A small example of this in the US is the closing of the Edgar Allan Poe House and Museum. And that plan they paid $45,000 for (when the annual budget of the museum was $85,000) sound like a sure plan to kill what's left. (Grokked from Joe Hill)

Look, real voter registration fraud. Oh, wait, it's the Republicans again. Never mind. Move on citizen, nothing to see here. "The RNC… hastily cut ties with Strategic Allied Consulting when the first questionable forms were discovered in Palm Beach County…" Good on them, but… "Strategic Allied is run by an Arizona-based… Republican Party activist… who has been dogged by charges in the past that his employees destroyed Democratic registration forms.

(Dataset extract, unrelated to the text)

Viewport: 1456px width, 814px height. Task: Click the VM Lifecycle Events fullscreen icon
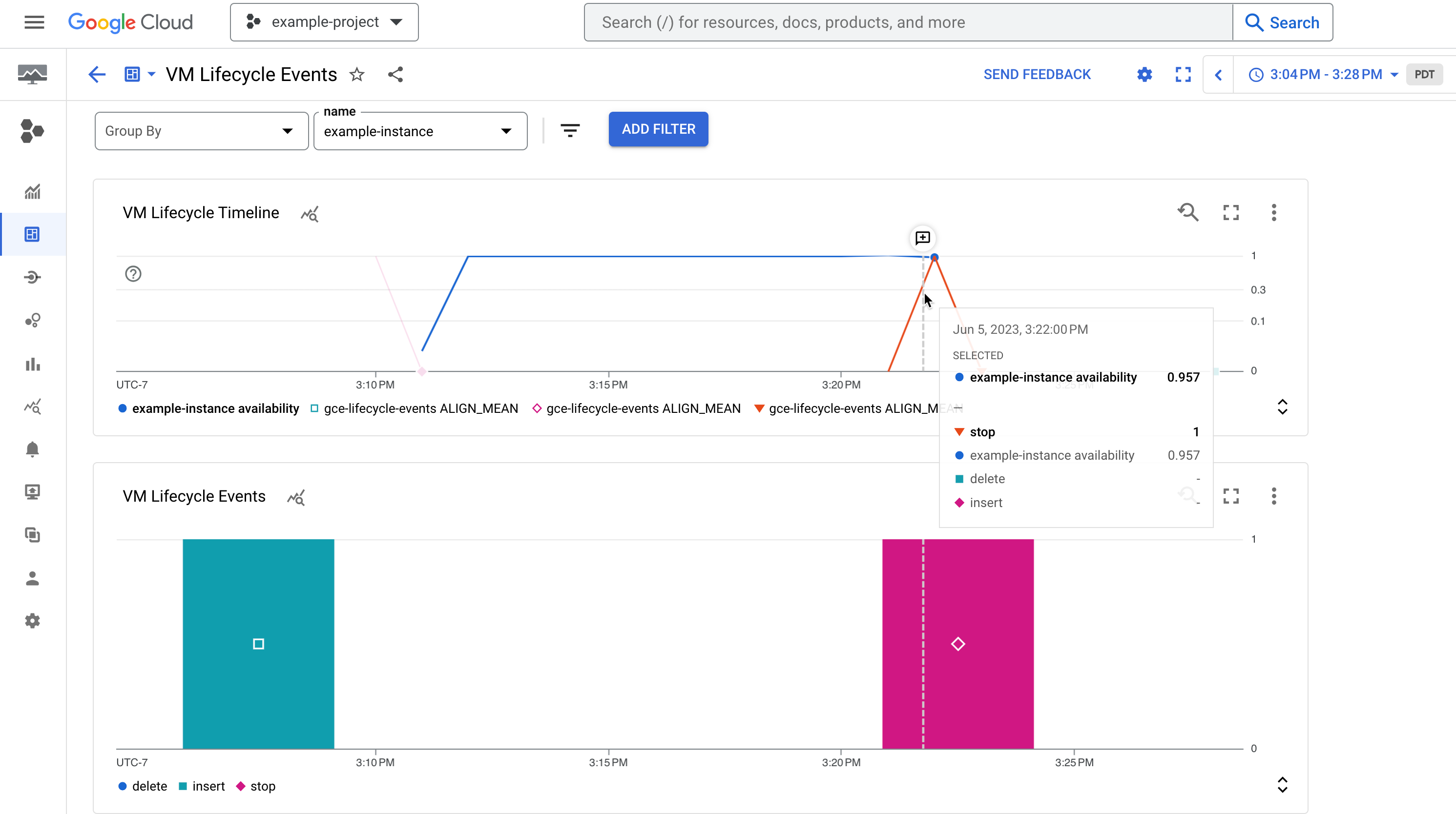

No charges were ever filed. But his reputation is such that Sproul (the owner of SA) said RNC officials requested that he set up a new firm so the party would not be publicly linked to the past allegations. The firm was set up at a Virginia address, and Sproul does not show up on the corporate paperwork." Well, maybe not all that good on them. The end of the article blames just one worker. Although to be fair, IIRC, Florida has a law that if someone fills out a voter registration form that form must be submitted (this is the same thing that the GOP accused Acorn of doing in the last election cycle). Also, don't miss reading the second page. (Grokked from Jay Lake)

"As Steve Kornacki notes, the public is currently rejecting the GOP ticket’s ideas — because the GOP failed to come up with a true post-Bush agenda that the American mainstream will actually accept." But it's easier just to say the polls are skewed and that's why the numbers are changing. You know, after months of touting the polls showing Romney ahead and how those polls correctly gauged the populace. (Grokked from Jay Lake)

Tweet of my heart: @StevenBrust: While I was holding forth this weekend. @pnh observed, "Sometimes you think you're justified, but it turns out to be ragged right."